• **TASK GOAL**: Nothing but the lines from the one containing "The image size is (1220, 980)." through the end of the data should be retyped, exactly as they stand, and pictures should not be retyped.

• **SOURCE MATERIAL**:

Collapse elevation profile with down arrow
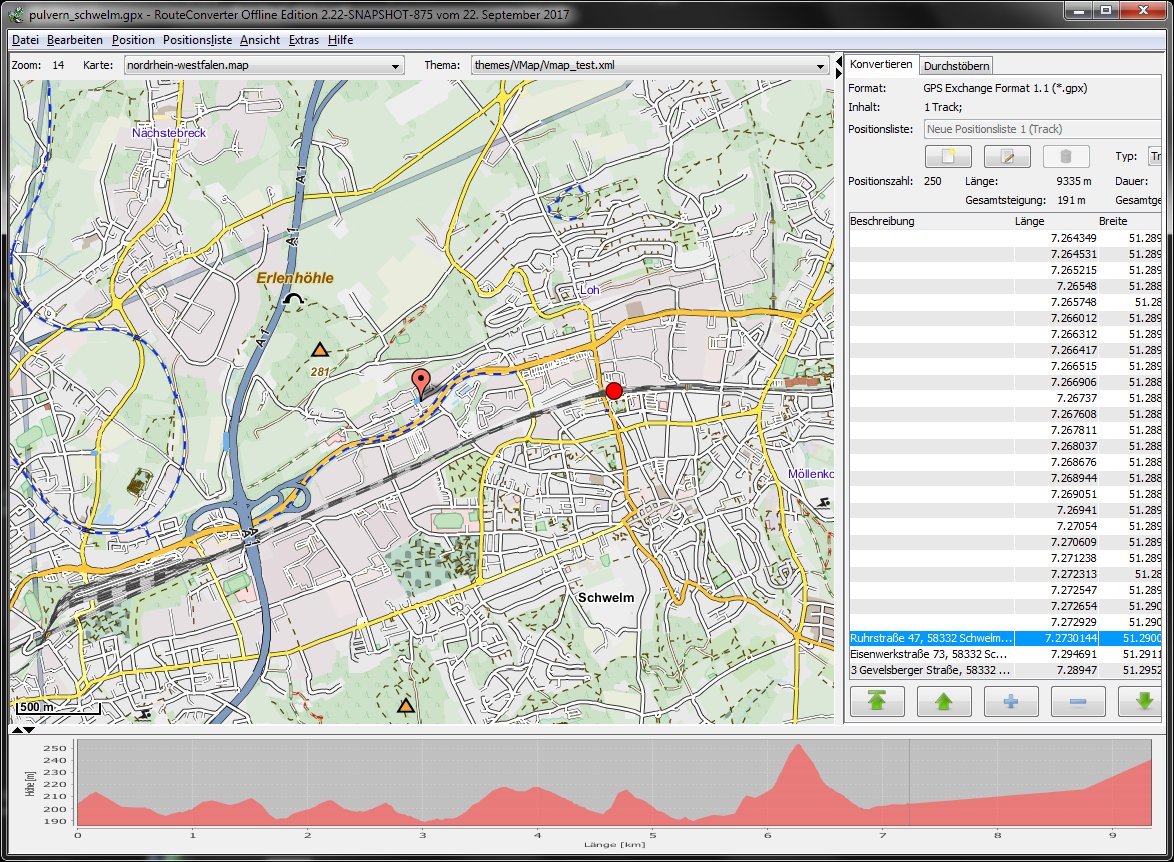 (x=29, y=730)
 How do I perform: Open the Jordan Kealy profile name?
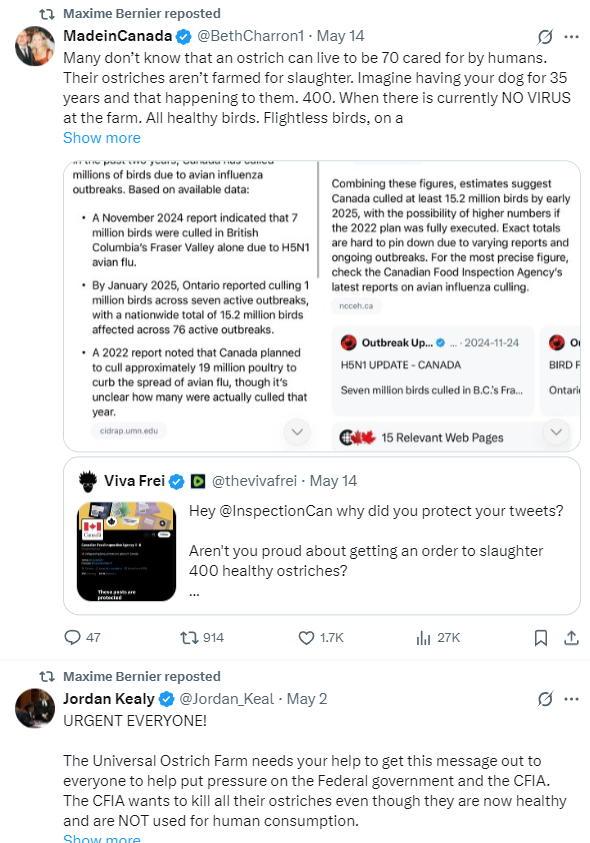(109, 698)
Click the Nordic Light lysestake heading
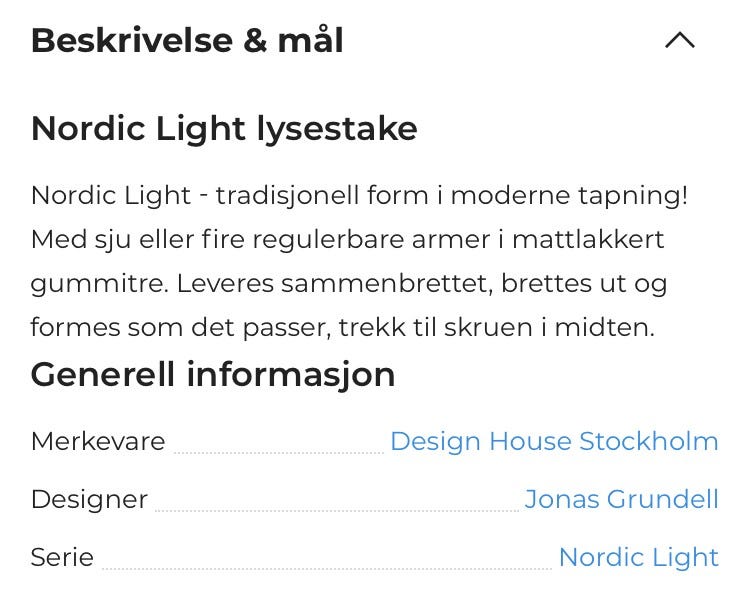 [224, 129]
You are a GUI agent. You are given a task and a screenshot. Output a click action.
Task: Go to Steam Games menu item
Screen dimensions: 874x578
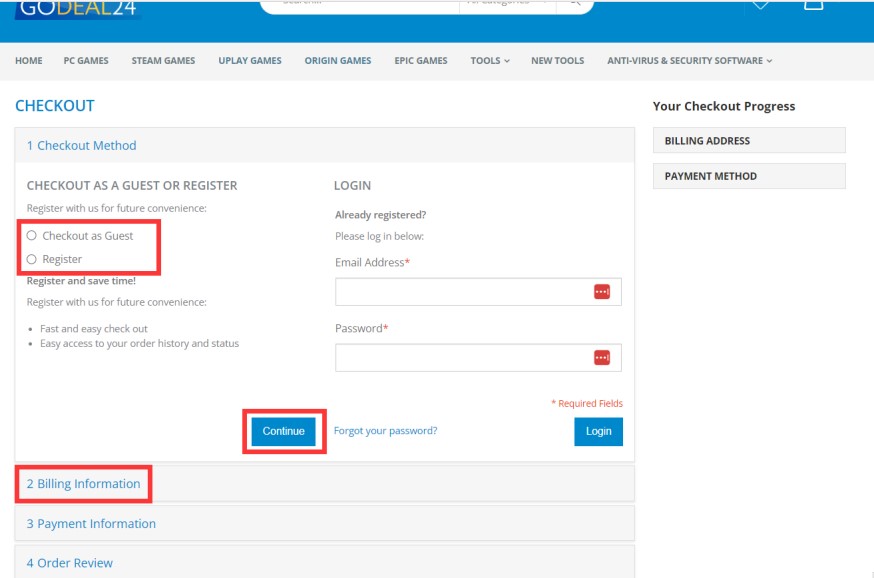pyautogui.click(x=163, y=61)
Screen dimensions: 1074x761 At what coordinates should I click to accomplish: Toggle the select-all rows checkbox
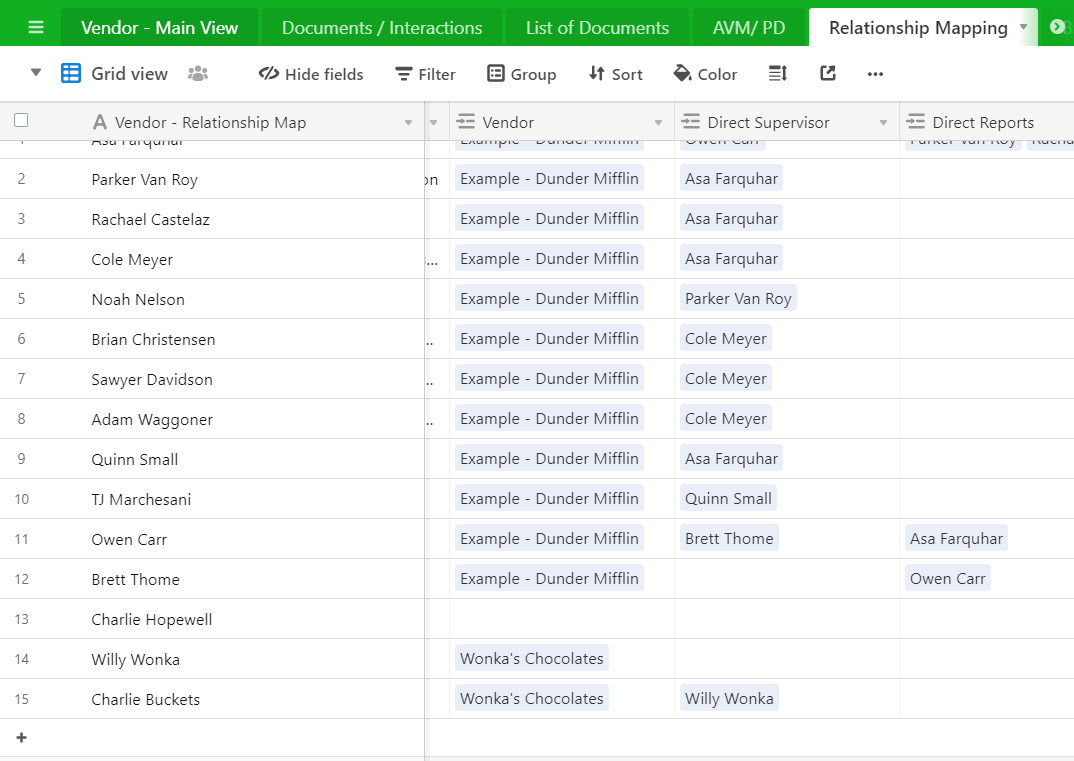point(21,121)
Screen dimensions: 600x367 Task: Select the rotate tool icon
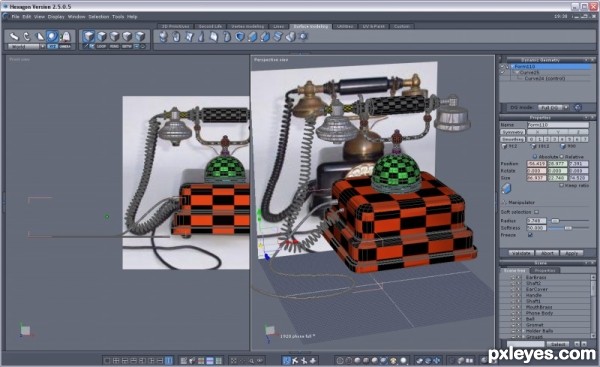pos(27,36)
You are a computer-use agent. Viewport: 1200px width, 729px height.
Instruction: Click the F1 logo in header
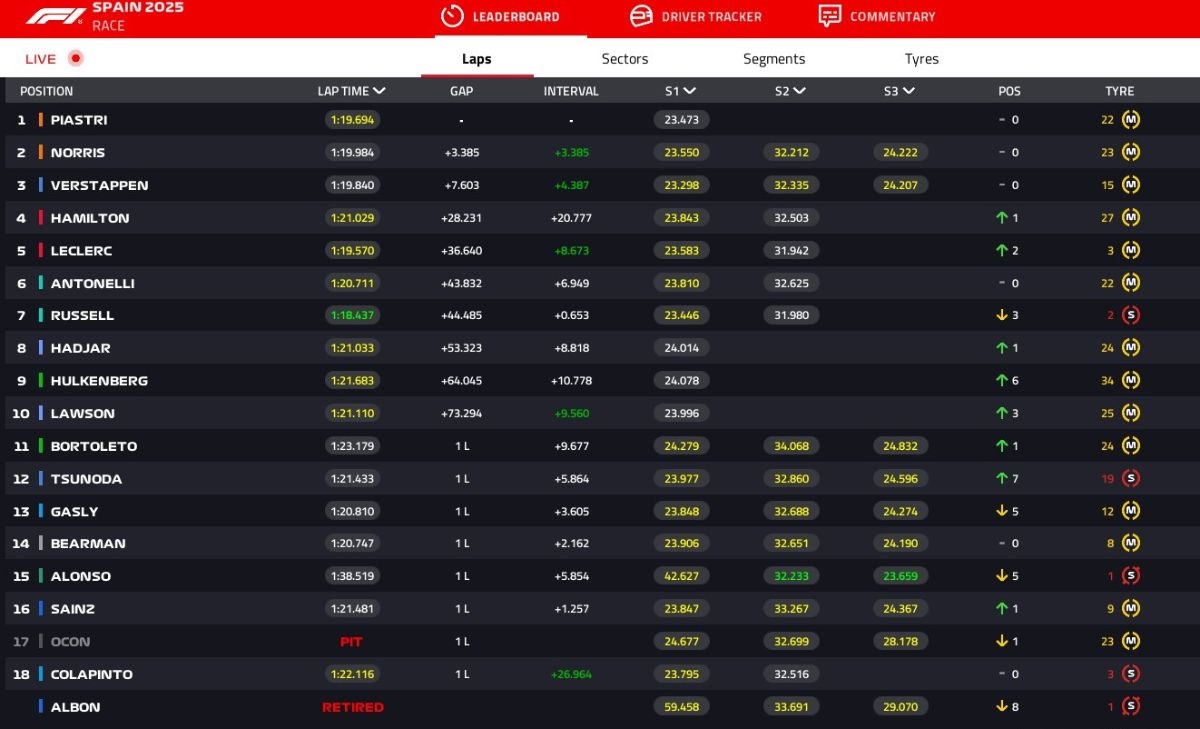55,16
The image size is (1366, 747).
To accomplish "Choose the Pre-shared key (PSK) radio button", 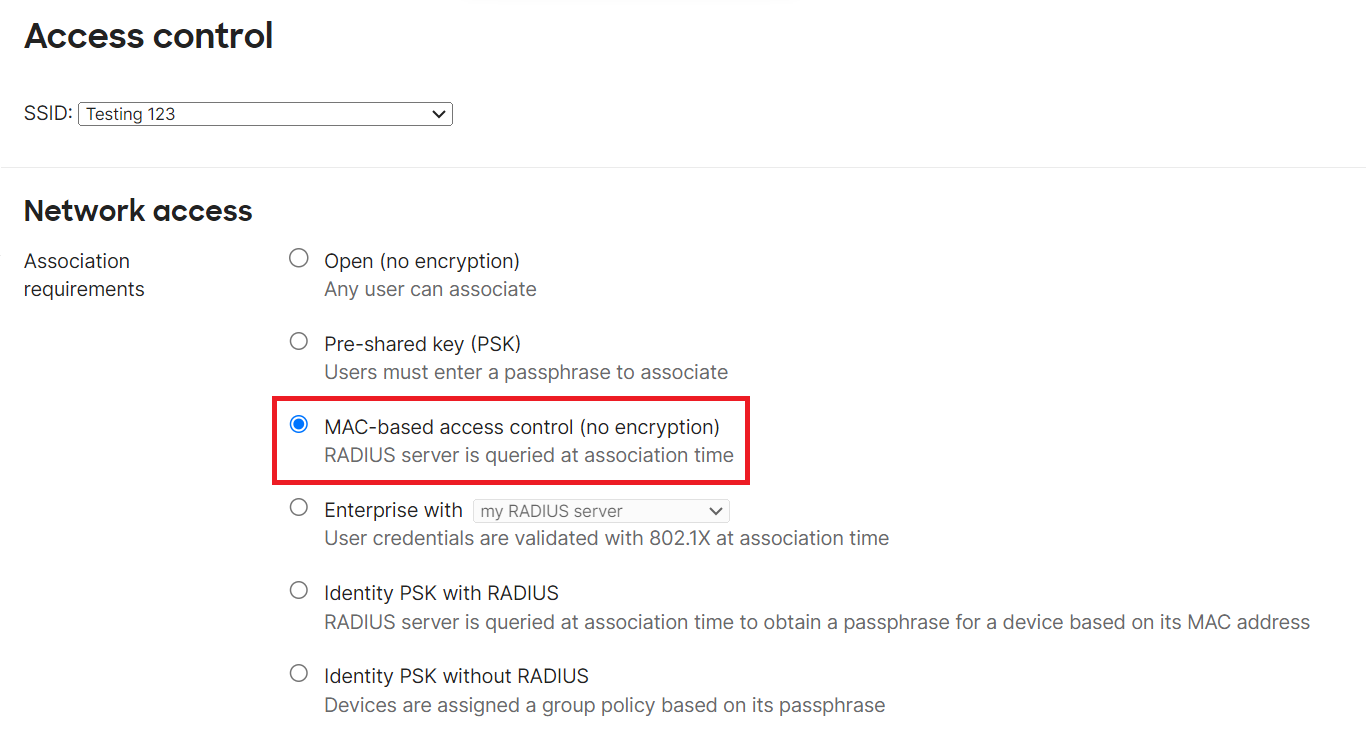I will click(298, 342).
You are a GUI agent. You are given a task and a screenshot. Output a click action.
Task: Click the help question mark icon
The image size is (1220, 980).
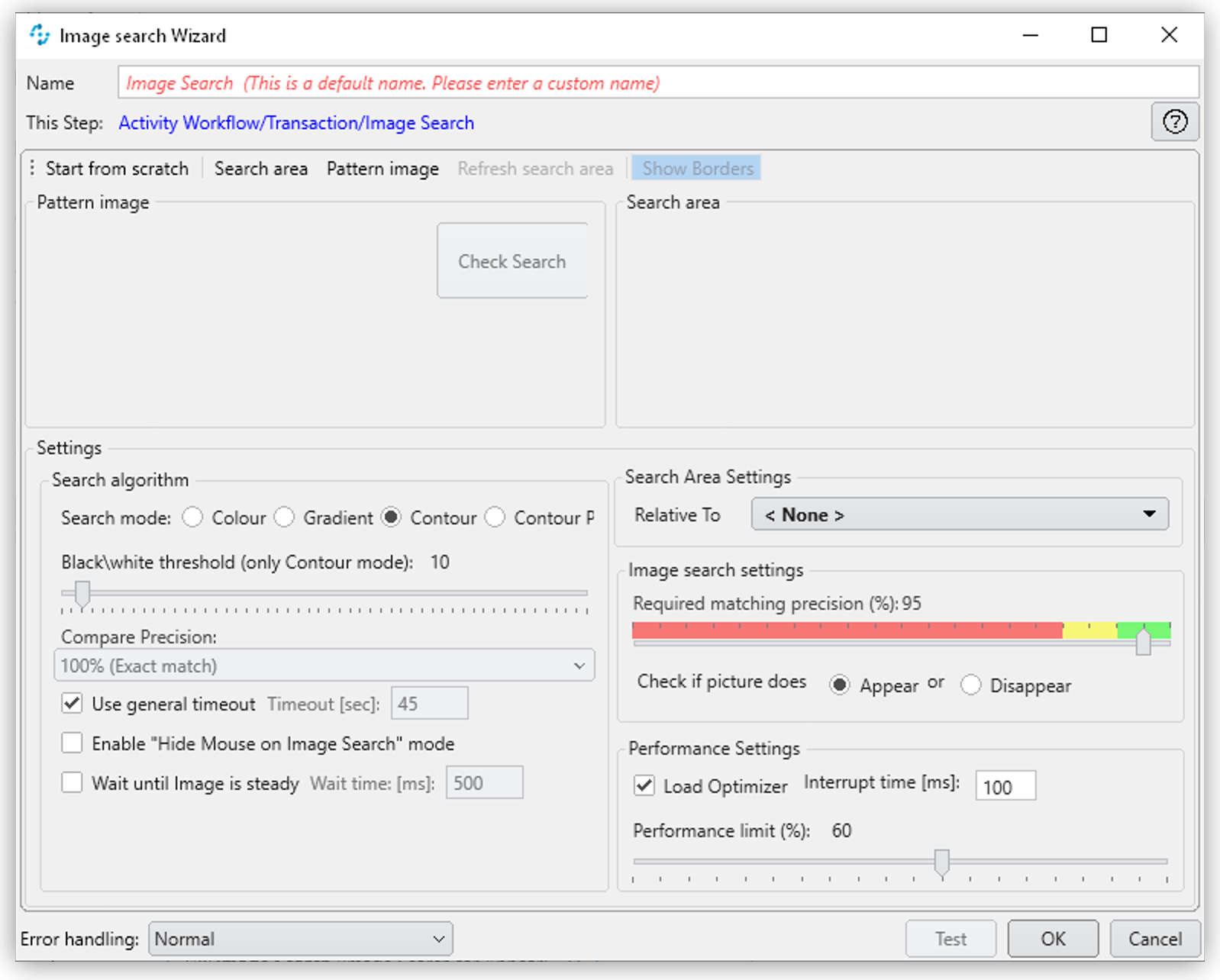click(x=1174, y=122)
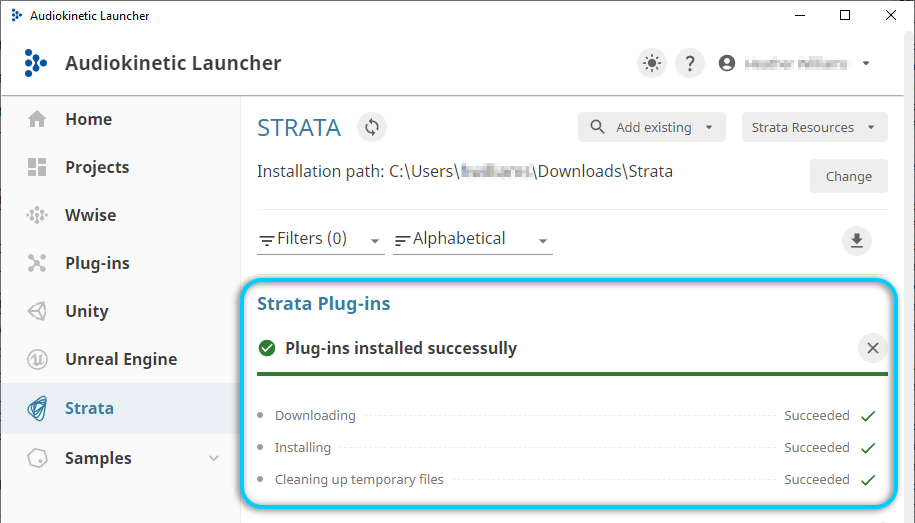Open the Filters (0) dropdown
This screenshot has width=915, height=523.
(x=320, y=239)
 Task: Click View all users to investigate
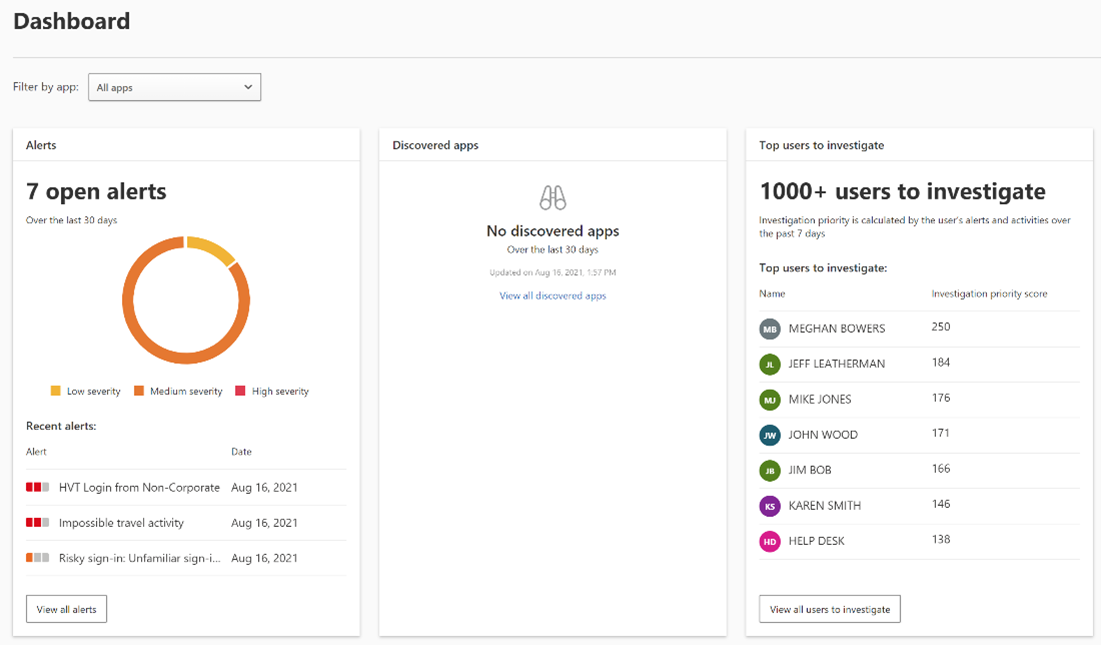[832, 608]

• **ANSWER FOR THIS EXERCISE**:
The image size is (1220, 980).
click(x=1174, y=122)
Open the Filters (0) dropdown
This screenshot has width=915, height=523.
(x=320, y=239)
 Task: Click View all users to investigate
[832, 608]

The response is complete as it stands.